● Problem to solve
Reproduce, word for word, the stretch of the thread below on Nim memory allocation that starts with the words "echo $cached_tensor.shape" and ends with "z) / T(batch_size)".

── Extract

Closed mratsim closed 6 years ago
After a few tests, the follwing proc can grow to up to 2GB before GC failing to allocate/collect on my machine at the zeros_like
step:
proc softmax_cross_entropy_backward1[T](
gradient: Tensor[T] or T,
cached_tensor: Tensor[T],
target: Tensor[T]
): Tensor[T] {.noInit.}=
let batch_size = cached_tensor.shape[1]
when gradient is T:
let grad = gradient
elif gradient is Tensor:
let grad = gradient.data[gradient.offset]
echo "cached_tensor shape:"
echo $cached_tensor.shape
result = zeros_like(cached_tensor)
for i in 0||(batch_size-1): # Can't use OpenMP - SIGSEGV Illegal Address
let (max, sumexp) = cached_tensor[_,i].streaming_max_sumexp
var res_slice = result[_, i]
apply3_inline(res_slice, cached_tensor[_,i], target[_,i]):
grad * (stable_softmax(y, max, sumexp) - z) / T(batch_size)
After discussion with Araq, Nim has a new allocator with max chunk size = 2GB.
Tests shows that the proc is failing after 13 allocations = 100000 200 8 bytes * 13 alloc = 2.08 GB. So upstream issue
Further investigation shows that apply3_inline and map3_inline are suspicious. Changing them to map2 in the following code prevents RAM rampage:
proc softmax_cross_entropy_backward1[T](
gradient: Tensor[T] or T,
cached_tensor: Tensor[T],
target: Tensor[T]
): Tensor[T] {.noInit.}=
let batch_size = cached_tensor.shape[1]
when gradient is T:
let grad = gradient
elif gradient is Tensor:
let grad = gradient.data[gradient.offset]
result = zeros_like(cached_tensor)

────
── Information provided

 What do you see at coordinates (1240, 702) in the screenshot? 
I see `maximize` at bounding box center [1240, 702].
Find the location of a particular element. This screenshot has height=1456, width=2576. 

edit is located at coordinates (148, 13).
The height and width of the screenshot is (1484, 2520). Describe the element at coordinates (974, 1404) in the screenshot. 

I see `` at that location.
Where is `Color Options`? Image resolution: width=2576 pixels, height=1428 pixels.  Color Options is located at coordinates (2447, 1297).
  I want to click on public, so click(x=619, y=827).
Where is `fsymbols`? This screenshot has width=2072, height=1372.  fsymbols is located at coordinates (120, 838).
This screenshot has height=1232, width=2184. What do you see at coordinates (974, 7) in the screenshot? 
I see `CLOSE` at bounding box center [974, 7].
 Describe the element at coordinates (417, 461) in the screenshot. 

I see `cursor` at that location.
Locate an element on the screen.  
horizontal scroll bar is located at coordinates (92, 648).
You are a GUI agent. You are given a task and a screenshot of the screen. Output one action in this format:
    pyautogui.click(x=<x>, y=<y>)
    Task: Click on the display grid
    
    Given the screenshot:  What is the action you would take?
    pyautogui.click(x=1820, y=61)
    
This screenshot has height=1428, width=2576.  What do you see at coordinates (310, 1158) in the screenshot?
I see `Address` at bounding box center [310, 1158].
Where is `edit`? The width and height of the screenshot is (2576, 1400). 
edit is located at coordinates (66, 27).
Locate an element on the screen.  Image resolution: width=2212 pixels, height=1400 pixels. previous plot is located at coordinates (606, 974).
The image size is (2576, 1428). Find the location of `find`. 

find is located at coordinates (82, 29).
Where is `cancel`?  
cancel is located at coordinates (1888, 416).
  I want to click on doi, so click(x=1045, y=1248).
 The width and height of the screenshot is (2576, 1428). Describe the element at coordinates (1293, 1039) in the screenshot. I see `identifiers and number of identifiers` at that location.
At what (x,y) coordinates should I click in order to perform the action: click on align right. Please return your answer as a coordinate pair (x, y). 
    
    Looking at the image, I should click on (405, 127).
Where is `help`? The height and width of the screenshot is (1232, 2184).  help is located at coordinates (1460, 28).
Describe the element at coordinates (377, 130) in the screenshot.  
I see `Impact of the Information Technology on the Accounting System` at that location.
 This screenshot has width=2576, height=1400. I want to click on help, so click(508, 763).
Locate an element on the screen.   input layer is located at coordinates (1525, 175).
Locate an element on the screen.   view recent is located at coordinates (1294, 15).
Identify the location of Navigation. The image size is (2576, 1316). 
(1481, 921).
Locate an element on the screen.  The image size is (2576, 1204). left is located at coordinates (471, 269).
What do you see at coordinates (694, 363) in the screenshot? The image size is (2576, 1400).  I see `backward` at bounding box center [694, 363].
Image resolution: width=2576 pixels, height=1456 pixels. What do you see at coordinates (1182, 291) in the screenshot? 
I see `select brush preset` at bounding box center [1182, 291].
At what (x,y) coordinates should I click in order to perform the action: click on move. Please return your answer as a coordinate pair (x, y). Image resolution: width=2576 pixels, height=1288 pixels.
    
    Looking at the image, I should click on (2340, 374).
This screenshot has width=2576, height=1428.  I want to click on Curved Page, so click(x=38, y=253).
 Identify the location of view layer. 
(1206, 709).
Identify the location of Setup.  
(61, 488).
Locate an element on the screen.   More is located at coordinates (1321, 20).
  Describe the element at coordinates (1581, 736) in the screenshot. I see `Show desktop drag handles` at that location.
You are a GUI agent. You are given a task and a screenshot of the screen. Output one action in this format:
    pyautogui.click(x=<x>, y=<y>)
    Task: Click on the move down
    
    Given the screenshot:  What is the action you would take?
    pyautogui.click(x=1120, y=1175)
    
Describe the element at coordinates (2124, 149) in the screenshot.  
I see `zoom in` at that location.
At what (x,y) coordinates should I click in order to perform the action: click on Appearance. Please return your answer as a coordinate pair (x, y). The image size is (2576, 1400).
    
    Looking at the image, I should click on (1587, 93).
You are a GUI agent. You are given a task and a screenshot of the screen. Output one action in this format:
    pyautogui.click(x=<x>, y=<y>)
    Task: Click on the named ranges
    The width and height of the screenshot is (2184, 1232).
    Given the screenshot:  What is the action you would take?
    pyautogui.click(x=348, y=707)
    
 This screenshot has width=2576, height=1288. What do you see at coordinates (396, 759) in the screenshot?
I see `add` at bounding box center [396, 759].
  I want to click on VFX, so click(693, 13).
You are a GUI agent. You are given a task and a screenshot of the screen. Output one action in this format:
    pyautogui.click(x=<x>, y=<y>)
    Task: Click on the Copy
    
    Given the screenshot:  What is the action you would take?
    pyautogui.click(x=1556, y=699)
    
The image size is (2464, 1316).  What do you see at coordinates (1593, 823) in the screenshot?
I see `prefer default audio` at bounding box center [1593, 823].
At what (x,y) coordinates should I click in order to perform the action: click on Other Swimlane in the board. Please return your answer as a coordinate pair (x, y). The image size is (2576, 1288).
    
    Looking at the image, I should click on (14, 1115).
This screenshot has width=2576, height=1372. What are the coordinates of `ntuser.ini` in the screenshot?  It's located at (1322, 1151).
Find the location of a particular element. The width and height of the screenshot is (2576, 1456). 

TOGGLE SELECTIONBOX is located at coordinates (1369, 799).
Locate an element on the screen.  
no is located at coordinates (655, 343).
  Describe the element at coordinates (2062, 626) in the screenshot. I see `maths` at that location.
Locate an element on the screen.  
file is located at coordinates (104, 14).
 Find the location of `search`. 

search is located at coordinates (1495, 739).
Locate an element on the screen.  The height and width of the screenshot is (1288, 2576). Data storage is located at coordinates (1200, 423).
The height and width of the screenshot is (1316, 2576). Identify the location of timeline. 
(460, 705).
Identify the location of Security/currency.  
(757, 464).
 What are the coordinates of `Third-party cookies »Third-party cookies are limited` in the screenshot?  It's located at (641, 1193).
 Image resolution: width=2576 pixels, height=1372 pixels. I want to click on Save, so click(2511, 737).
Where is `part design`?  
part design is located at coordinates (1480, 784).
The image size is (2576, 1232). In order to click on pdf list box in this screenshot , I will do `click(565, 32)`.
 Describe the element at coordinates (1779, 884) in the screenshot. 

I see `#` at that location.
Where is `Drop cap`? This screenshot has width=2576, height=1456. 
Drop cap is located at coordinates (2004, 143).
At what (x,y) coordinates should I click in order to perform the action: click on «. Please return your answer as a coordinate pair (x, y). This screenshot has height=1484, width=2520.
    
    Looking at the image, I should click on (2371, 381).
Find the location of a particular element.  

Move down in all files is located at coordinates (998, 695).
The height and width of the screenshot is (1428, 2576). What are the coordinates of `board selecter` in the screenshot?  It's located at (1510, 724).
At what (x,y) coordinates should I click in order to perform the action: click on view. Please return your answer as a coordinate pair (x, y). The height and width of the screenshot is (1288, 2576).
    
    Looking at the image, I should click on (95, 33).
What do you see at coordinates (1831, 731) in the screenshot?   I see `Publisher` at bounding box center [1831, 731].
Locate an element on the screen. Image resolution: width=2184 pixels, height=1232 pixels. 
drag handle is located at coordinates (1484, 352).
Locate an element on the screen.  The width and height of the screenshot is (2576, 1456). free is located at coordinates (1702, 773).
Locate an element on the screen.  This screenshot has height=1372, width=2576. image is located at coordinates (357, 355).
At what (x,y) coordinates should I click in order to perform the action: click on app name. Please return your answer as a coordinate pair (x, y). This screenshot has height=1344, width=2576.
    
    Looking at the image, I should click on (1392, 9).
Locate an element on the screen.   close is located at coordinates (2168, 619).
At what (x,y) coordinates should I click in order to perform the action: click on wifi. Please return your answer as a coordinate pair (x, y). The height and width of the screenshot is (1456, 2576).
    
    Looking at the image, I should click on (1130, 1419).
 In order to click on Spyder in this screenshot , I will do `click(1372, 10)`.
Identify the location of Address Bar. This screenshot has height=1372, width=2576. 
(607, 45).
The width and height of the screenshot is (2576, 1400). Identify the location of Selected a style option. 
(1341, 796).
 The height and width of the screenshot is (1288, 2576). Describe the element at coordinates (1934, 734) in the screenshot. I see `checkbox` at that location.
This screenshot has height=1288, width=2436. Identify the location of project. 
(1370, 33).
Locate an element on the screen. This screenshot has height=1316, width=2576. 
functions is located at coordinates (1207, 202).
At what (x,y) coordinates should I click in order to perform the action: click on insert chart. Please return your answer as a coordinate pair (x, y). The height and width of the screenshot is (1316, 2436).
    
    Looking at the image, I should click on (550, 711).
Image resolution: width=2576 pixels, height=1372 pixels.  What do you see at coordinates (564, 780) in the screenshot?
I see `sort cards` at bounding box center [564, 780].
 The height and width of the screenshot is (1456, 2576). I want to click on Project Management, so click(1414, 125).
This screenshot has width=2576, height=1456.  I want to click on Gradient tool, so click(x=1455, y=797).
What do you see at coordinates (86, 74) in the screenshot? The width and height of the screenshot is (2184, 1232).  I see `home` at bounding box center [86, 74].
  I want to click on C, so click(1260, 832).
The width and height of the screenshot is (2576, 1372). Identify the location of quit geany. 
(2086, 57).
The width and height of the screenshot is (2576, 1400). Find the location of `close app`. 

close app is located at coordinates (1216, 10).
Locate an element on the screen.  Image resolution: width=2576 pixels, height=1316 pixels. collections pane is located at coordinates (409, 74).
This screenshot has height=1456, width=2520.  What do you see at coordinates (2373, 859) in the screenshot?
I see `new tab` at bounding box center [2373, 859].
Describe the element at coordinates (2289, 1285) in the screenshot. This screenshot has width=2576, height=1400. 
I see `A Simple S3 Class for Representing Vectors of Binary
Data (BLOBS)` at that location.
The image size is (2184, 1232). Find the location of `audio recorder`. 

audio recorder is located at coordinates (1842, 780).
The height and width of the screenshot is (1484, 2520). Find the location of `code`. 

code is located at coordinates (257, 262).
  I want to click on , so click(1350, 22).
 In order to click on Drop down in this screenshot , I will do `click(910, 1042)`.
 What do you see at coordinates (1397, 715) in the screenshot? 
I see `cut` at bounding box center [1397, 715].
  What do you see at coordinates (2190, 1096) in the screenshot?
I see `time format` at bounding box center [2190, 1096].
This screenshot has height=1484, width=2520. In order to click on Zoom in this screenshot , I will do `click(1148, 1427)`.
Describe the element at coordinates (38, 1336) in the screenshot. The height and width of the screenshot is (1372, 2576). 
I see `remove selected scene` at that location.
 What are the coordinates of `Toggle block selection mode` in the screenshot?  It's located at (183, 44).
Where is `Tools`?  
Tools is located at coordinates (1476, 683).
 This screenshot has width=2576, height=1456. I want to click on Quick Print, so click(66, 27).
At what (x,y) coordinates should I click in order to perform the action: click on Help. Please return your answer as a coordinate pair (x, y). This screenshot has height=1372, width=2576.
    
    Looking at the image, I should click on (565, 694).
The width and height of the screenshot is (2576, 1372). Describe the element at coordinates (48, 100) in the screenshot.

────

● Completed task
echo $cached_tensor.shape
result = zeros_like(cached_tensor)
for i in 0||(batch_size-1): # Can't use OpenMP - SIGSEGV Illegal Address
let (max, sumexp) = cached_tensor[_,i].streaming_max_sumexp
var res_slice = result[_, i]
apply3_inline(res_slice, cached_tensor[_,i], target[_,i]):
grad * (stable_softmax(y, max, sumexp) - z) / T(batch_size)